Assessor relata empréstimo de R$ 66 mil e repasse a rádio em nome da mãe de Sandro Alex
Assessor relata empréstimo de R$ 66 mil e repasse a rádio em nome da mãe de Sandro Alex
Por Gazeta do Paraná
Créditos: Geraldo Bubniak/AEN
A denúncia que chegou ao Ministério Público Federal não deixa margem para interpretações suaves. Um ex-assessor do deputado federal Sandro Alex Cruz de Oliveira afirma ter sido levado a contrair um empréstimo de R$ 66 mil e, na sequência, repassar R$ 52.500 a uma emissora de rádio ligada à família do parlamentar. O destino do dinheiro, segundo o relato, não é genérico nem difuso. A apuração identificou que a empresa citada corresponde à Rádio Mundi Paraná Ltda, registrada em nome de Maria Luiza da Conceição Cruz de Oliveira, mãe do deputado. 
O caso chegou ao Supremo Tribunal Federal e foi analisado pela Procuradoria-Geral da República. O parecer reconhece o teor da denúncia, mas sustenta que os elementos apresentados à época não eram suficientes para a continuidade da investigação, apontando ainda a existência de indicação de devolução do valor. Com isso, o processo foi arquivado, sem prejuízo de eventual reabertura caso surjam novos elementos. 
O arquivamento encerrou a discussão no plano formal, mas não dissipou as dúvidas no campo político. O núcleo da denúncia permanece intacto: um empréstimo de alto valor contratado por um assessor e um repasse direcionado a uma empresa vinculada diretamente ao núcleo familiar do deputado. Não se trata de uma estrutura hipotética. A rádio existe, está ativa e tem como sócia-administradora a mãe do parlamentar. O que o relato descreve, portanto, encontra correspondência concreta fora do papel.
É a partir desse ponto que a história deixa de ser apenas um registro de denúncia e passa a dialogar com outros elementos que orbitam o mandato. A apuração identificou que, nos anos seguintes ao episódio narrado, o deputado manteve relação contratual com a empresa S C de Lima Propaganda, que atua sob a marca Live Propaganda. Notas fiscais indicam pagamentos de R$ 20 mil, em 2017 e 2018, por serviços descritos como manutenção do site institucional, com programação, produção de conteúdo e divulgação da atividade parlamentar.

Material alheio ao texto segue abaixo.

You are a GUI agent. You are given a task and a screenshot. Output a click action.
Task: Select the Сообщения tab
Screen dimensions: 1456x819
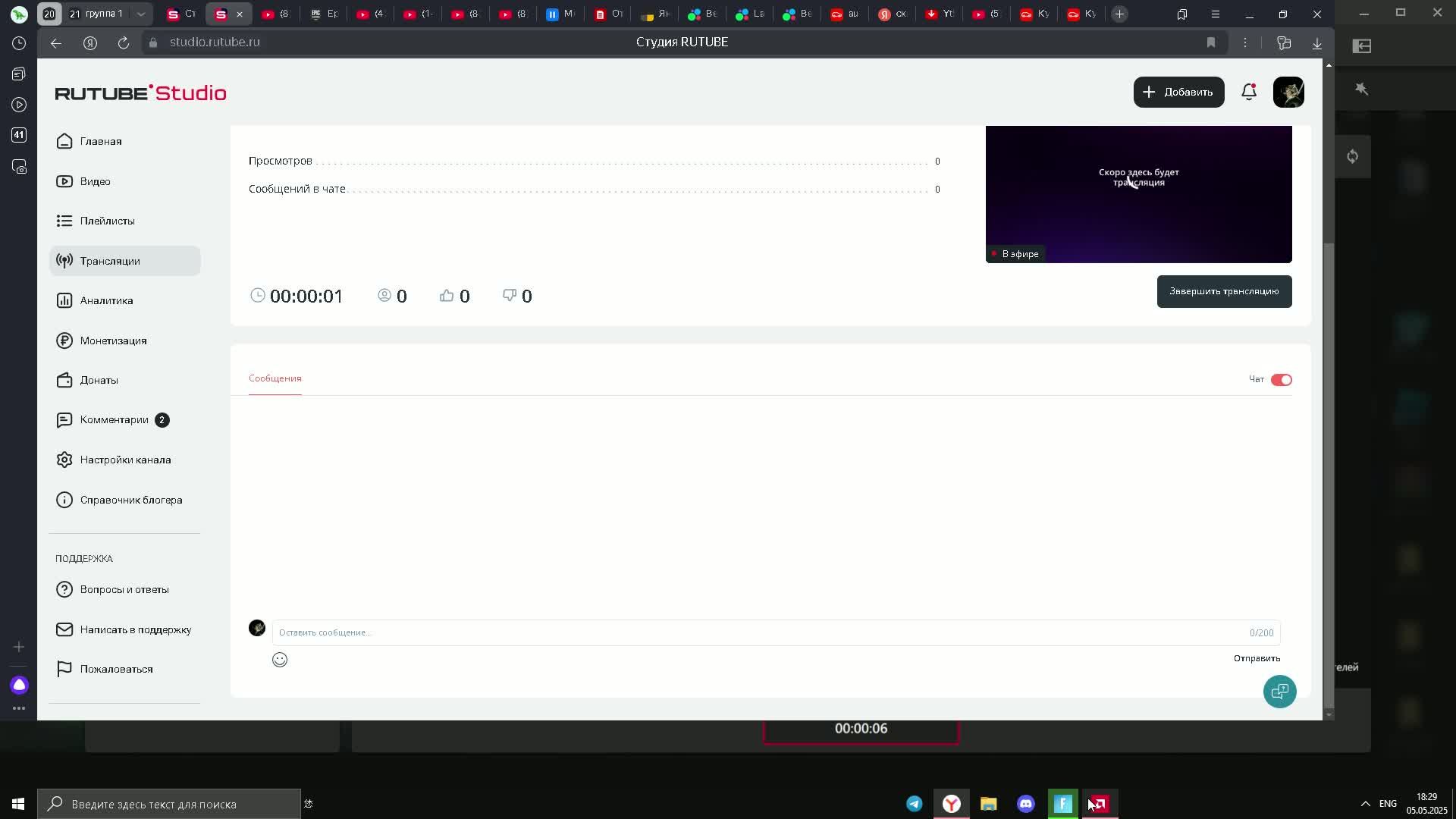[x=275, y=378]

Os documentos chamam atenção pela repetição de valores e pela padronização da descrição dos serviços. Não há detalhamento técnico ou variação significativa entre um contrato e outro. Os recibos são assinados por Marco Antonio Popielets, responsável pela agência. O próprio site do deputado confirma a atuação da empresa, ao exibir no rodapé a assinatura “Desenvolvido por Live!”. Ainda assim, o portal não apresenta atualização visível desde 2020, o que levanta questionamentos sobre a efetividade e a continuidade dos serviços que motivaram os pagamentos.
A mesma empresa reaparece na campanha eleitoral de 2022. Registros oficiais mostram que a S C de Lima Propaganda recebeu R$ 25 mil por serviços de marketing digital e impulsionamento, além de outros R$ 3.031,15 por publicidade. A atuação também é visível fora dos documentos: a agência produziu peças completas da campanha do deputado, incluindo identidade visual e materiais de divulgação.
Fontes ouvidas pela reportagem, sob condição de anonimato, afirmam que o episódio do empréstimo e a contratação da agência de publicidade estão relacionadas à existência de práticas recorrentes de movimentação de recursos no entorno do gabinete. De acordo com estas fontes, a própria agência de publicidade estaria envolvida nesta lógica de devolução de recursos.
A linha que separa o que foi denunciado do que foi comprovado permanece nítida no plano jurídico. No plano político, essa linha é mais tênue. O empréstimo, o repasse à rádio, a estrutura de comunicação e a atuação da mesma empresa no mandato e na campanha compõem um cenário que ainda carece de explicações mais completas.